### Data in this exercise

[Start of Attachment]

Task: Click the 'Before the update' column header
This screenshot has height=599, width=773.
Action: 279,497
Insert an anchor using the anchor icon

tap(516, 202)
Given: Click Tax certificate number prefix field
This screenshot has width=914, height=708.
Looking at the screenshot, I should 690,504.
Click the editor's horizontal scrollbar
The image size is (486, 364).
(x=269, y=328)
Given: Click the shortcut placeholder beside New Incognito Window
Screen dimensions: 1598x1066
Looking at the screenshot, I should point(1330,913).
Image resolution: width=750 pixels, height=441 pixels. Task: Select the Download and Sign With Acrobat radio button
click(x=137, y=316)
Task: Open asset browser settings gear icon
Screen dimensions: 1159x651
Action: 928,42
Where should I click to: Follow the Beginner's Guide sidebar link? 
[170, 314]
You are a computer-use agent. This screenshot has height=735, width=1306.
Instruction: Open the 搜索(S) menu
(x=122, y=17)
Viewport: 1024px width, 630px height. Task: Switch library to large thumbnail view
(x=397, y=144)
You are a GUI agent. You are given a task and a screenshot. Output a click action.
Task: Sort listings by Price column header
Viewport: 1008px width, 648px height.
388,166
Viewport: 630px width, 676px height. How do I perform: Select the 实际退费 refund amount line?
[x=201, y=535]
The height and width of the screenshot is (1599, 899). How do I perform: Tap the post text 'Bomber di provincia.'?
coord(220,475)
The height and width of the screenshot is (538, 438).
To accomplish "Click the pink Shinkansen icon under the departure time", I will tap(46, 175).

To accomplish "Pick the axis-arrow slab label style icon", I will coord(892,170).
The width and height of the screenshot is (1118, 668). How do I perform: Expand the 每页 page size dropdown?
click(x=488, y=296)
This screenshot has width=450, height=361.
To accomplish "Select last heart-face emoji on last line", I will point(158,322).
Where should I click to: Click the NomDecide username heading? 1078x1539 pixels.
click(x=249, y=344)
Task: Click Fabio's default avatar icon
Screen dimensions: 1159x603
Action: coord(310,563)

[End of Attachment]

### Exercise
Search the entries for the string "agent" and copy each line where it occurs.

### Answer to the exercise
You are a computer-use agent. This screenshot has height=735, width=1306.
You are a GUI agent. You are given a task and a screenshot. Output a click action.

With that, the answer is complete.